Despite such examples, 2011's publishing landscape still looked very similar to 2010's in general. The latest works from such heavyweight, established authors as Julian Barnes, Haruki Murakami, William Kennedy and Don DeLillo came out alongside debuts by writers like Harbach, Erin Morgenstern (The Night Circus), Teju Cole (Open City), and Tea Obreht (The Tiger's Wife). Authors who'd previously published either solo or with small houses - fantasy author Michael J Sullivan, for instance, or indie fan favourite Tao Lin - "graduated" to bigger venues and broader exposure.
But possible fault lines were visible: American film director John Sayles' enormous new novel A Moment in the Sun was published not by a traditional house but by McSweeney's, an operation less than 15 years old - in large part because Sayles preferred their production values and audience-targeting to the treatment he was likely to get at the more established publishers he'd dealt with in the past. In order to compete in the new book-publishing world of the 21st century, those traditional publishers need to be nimble-footed in exactly the areas where they have always been the most elephantine.
Those areas all revolve around fitting the product to the customer instead of telling the customer to like the product, and 2011 is clearly the last year any major publisher will be able to refuse to do that. Publisher's Weekly notes that sales of electronic books in the US market increased five per cent in a matter of months between 2010 and 2011 - and sales of the expanding number of gadgets that read those books have skyrocketed in the same interval. Amazon.com reported that its sales of e-books in 2011 exceeded its sales of printed books for the first time, and that trend will not reverse.
These two converging patterns - authors producing and marketing their own books and readers utilising portable devices that put them directly in touch with those authors - have the potential to rewrite the entire equation that previously governed the publishing industry. In fact, they have the potential to eliminate that industry altogether.

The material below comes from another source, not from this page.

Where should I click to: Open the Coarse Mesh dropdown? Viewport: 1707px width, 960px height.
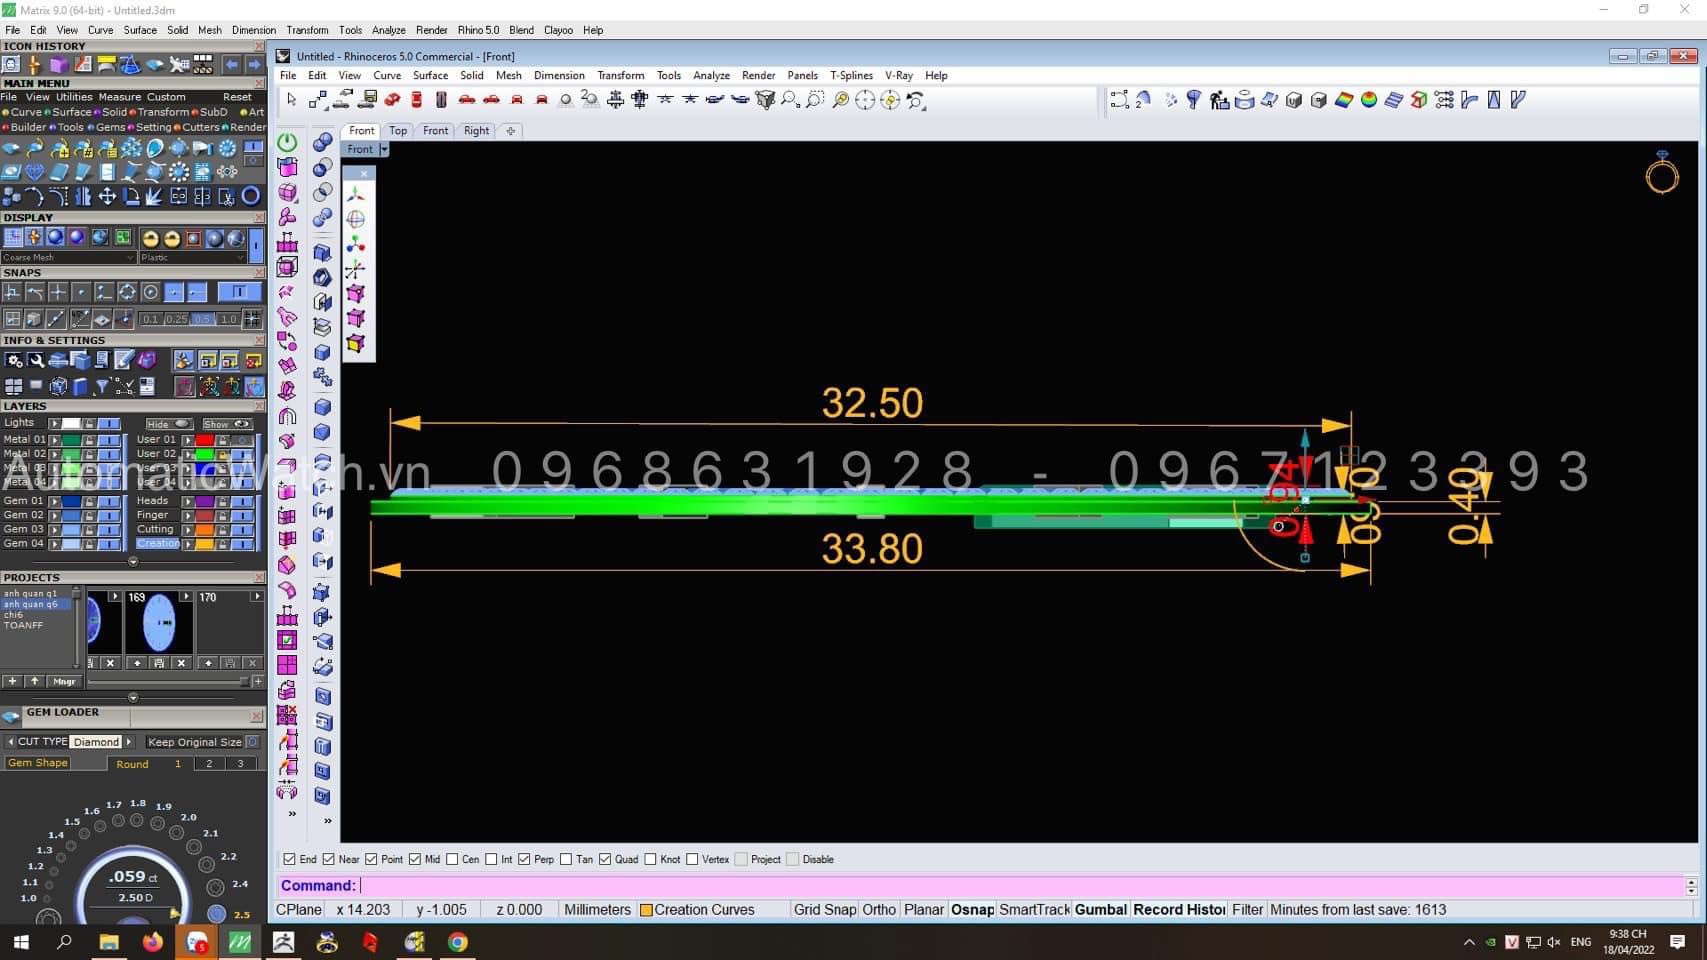coord(68,257)
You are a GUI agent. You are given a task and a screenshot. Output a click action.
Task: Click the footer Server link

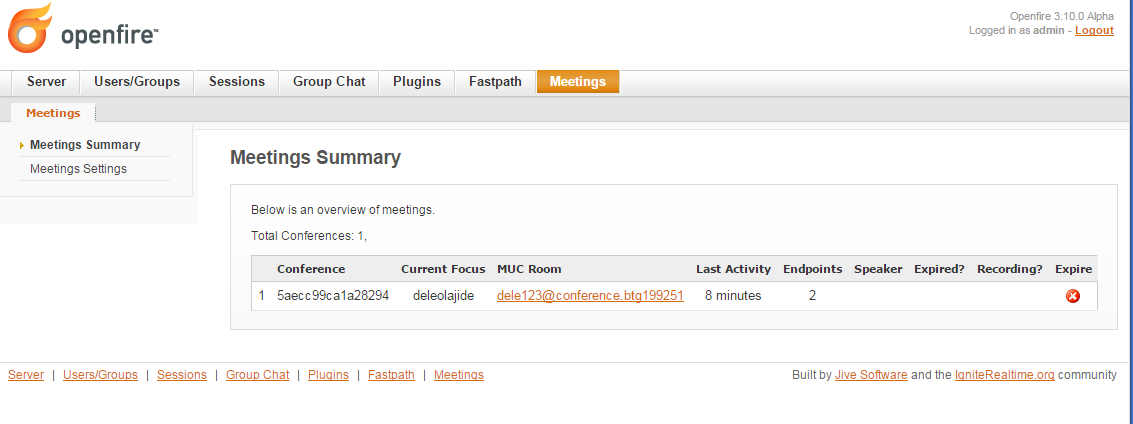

The old way - raze a forest to produce huge shipments of a new printed title, send them to bookstores in numbers generated by often antiquated metrics, then take returns of sometimes as much as 80 per cent of those initial shipments, at costs the publisher must absorb because the whopping flat-advance they paid to the blundering-titan author (figures like Tom Clancy or John Grisham, both of whose latest print releases failed to meet sales projections) was negotiated by their agents to be non-contingent on actual sales - that old way was venal and purblind even when there was no viable alternative.
In 2011, a viable alternative was truly born: publish yourself, market yourself, sell your book directly to your audience, and, if you hook that audience, reap the rewards directly - no percentage to your agent, no kowtowing to your publisher, nothing of the extremely limited shelf-life associated with bookstores or archaic return windows. The main thing missing from the new equation is the prestige factor associated with traditional publishing houses, and the 21st century readers consuming e-books on their tablets don't care about that prestige any more than they do the atmosphere on Neptune. They just want to read stuff they like (and, not unimportantly, pay a lot less to do so). Publishers that don't adapt to these new realities in 2012 won't be around to adapt to anything in 2022 - and the world of books will be better off without them.
Steve Donoghue is managing editor of Open Letters Monthly.